── Data to examine
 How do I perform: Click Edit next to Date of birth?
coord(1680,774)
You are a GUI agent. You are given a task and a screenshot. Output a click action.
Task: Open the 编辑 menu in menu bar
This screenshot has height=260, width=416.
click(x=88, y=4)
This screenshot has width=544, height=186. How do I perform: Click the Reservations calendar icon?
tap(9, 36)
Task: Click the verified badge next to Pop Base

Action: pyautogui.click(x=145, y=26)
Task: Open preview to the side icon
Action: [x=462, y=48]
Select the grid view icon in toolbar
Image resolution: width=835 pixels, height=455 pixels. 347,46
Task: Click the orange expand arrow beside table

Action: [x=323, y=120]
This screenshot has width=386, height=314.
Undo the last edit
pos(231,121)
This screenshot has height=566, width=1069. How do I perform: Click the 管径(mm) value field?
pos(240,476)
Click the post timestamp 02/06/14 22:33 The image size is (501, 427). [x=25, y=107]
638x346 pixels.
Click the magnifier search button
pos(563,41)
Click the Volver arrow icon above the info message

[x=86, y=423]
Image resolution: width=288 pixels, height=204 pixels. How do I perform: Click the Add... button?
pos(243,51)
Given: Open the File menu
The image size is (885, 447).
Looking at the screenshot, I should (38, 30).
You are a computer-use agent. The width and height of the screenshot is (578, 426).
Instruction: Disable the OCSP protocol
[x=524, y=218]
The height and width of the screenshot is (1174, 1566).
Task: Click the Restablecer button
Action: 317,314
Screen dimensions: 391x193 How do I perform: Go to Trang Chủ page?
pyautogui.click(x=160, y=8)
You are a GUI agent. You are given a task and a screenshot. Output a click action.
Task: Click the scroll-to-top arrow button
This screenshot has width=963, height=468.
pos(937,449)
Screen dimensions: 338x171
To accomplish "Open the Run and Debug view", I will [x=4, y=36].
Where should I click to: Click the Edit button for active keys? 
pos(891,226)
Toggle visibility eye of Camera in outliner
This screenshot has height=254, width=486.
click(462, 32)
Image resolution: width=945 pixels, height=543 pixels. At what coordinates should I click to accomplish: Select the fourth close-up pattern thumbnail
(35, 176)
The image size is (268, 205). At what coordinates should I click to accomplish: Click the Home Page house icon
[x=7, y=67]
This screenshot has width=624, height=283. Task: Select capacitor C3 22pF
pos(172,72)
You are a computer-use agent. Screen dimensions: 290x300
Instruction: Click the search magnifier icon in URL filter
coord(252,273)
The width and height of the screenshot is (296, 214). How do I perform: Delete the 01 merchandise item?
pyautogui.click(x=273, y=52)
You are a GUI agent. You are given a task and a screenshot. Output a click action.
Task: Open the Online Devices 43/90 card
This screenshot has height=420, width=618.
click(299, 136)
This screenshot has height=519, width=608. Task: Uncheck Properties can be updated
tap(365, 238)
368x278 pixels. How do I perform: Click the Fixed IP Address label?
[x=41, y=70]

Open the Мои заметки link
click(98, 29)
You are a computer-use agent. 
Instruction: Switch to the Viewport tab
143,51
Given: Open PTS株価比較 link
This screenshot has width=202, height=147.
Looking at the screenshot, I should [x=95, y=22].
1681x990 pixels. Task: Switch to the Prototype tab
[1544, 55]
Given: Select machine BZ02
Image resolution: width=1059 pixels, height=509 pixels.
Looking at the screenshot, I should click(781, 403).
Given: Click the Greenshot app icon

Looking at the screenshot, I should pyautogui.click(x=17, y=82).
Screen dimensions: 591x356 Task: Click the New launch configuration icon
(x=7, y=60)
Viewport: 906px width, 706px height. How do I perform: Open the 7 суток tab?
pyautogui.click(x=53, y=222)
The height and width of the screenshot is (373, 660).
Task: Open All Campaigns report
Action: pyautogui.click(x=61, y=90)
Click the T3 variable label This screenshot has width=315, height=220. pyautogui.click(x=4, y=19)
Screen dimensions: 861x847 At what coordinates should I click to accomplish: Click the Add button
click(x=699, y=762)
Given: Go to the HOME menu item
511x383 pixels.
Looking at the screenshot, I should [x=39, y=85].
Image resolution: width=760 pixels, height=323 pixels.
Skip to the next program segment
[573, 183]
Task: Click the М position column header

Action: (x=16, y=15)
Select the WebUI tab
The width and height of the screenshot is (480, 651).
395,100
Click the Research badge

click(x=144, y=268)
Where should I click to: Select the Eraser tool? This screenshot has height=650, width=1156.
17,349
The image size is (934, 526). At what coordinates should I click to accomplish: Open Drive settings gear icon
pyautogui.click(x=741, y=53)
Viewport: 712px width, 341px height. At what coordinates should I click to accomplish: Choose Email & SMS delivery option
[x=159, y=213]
────
● **Work instruction**:
Going through the material above, reproduce every line exactly.

● **Task solution**:
 How do I perform: Click Edit next to Date of birth?
coord(1680,774)
You are a GUI agent. You are given a task and a screenshot. Output a click action.
Task: Open the 编辑 menu in menu bar
This screenshot has height=260, width=416.
click(x=88, y=4)
This screenshot has width=544, height=186. How do I perform: Click the Reservations calendar icon?
tap(9, 36)
Task: Click the verified badge next to Pop Base

Action: pyautogui.click(x=145, y=26)
Task: Open preview to the side icon
Action: [x=462, y=48]
Select the grid view icon in toolbar
Image resolution: width=835 pixels, height=455 pixels. 347,46
Task: Click the orange expand arrow beside table

Action: [x=323, y=120]
This screenshot has width=386, height=314.
Undo the last edit
pos(231,121)
This screenshot has height=566, width=1069. How do I perform: Click the 管径(mm) value field?
pos(240,476)
Click the post timestamp 02/06/14 22:33 The image size is (501, 427). [x=25, y=107]
638x346 pixels.
Click the magnifier search button
pos(563,41)
Click the Volver arrow icon above the info message

[x=86, y=423]
Image resolution: width=288 pixels, height=204 pixels. How do I perform: Click the Add... button?
pos(243,51)
Given: Open the File menu
The image size is (885, 447).
Looking at the screenshot, I should (38, 30).
You are a computer-use agent. The width and height of the screenshot is (578, 426).
Instruction: Disable the OCSP protocol
[x=524, y=218]
The height and width of the screenshot is (1174, 1566).
Task: Click the Restablecer button
Action: 317,314
Screen dimensions: 391x193 How do I perform: Go to Trang Chủ page?
pyautogui.click(x=160, y=8)
You are a GUI agent. You are given a task and a screenshot. Output a click action.
Task: Click the scroll-to-top arrow button
This screenshot has width=963, height=468.
pos(937,449)
Screen dimensions: 338x171
To accomplish "Open the Run and Debug view", I will [x=4, y=36].
Where should I click to: Click the Edit button for active keys? 
pos(891,226)
Toggle visibility eye of Camera in outliner
This screenshot has height=254, width=486.
click(462, 32)
Image resolution: width=945 pixels, height=543 pixels. At what coordinates should I click to accomplish: Select the fourth close-up pattern thumbnail
(35, 176)
The image size is (268, 205). At what coordinates should I click to accomplish: Click the Home Page house icon
[x=7, y=67]
This screenshot has width=624, height=283. Task: Select capacitor C3 22pF
pos(172,72)
You are a computer-use agent. Screen dimensions: 290x300
Instruction: Click the search magnifier icon in URL filter
coord(252,273)
The width and height of the screenshot is (296, 214). How do I perform: Delete the 01 merchandise item?
pyautogui.click(x=273, y=52)
You are a GUI agent. You are given a task and a screenshot. Output a click action.
Task: Open the Online Devices 43/90 card
This screenshot has height=420, width=618.
click(299, 136)
This screenshot has height=519, width=608. Task: Uncheck Properties can be updated
tap(365, 238)
368x278 pixels. How do I perform: Click the Fixed IP Address label?
[x=41, y=70]

Open the Мои заметки link
click(98, 29)
You are a computer-use agent. 
Instruction: Switch to the Viewport tab
143,51
Given: Open PTS株価比較 link
This screenshot has width=202, height=147.
Looking at the screenshot, I should [x=95, y=22].
1681x990 pixels. Task: Switch to the Prototype tab
[1544, 55]
Given: Select machine BZ02
Image resolution: width=1059 pixels, height=509 pixels.
Looking at the screenshot, I should click(781, 403).
Given: Click the Greenshot app icon

Looking at the screenshot, I should pyautogui.click(x=17, y=82).
Screen dimensions: 591x356 Task: Click the New launch configuration icon
(x=7, y=60)
Viewport: 906px width, 706px height. How do I perform: Open the 7 суток tab?
pyautogui.click(x=53, y=222)
The height and width of the screenshot is (373, 660).
Task: Open All Campaigns report
Action: pyautogui.click(x=61, y=90)
Click the T3 variable label This screenshot has width=315, height=220. pyautogui.click(x=4, y=19)
Screen dimensions: 861x847 At what coordinates should I click to accomplish: Click the Add button
click(x=699, y=762)
Given: Go to the HOME menu item
511x383 pixels.
Looking at the screenshot, I should [x=39, y=85].
Image resolution: width=760 pixels, height=323 pixels.
Skip to the next program segment
[573, 183]
Task: Click the М position column header

Action: (x=16, y=15)
Select the WebUI tab
The width and height of the screenshot is (480, 651).
395,100
Click the Research badge

click(x=144, y=268)
Where should I click to: Select the Eraser tool? This screenshot has height=650, width=1156.
17,349
The image size is (934, 526). At what coordinates should I click to accomplish: Open Drive settings gear icon
pyautogui.click(x=741, y=53)
Viewport: 712px width, 341px height. At what coordinates should I click to accomplish: Choose Email & SMS delivery option
[x=159, y=213]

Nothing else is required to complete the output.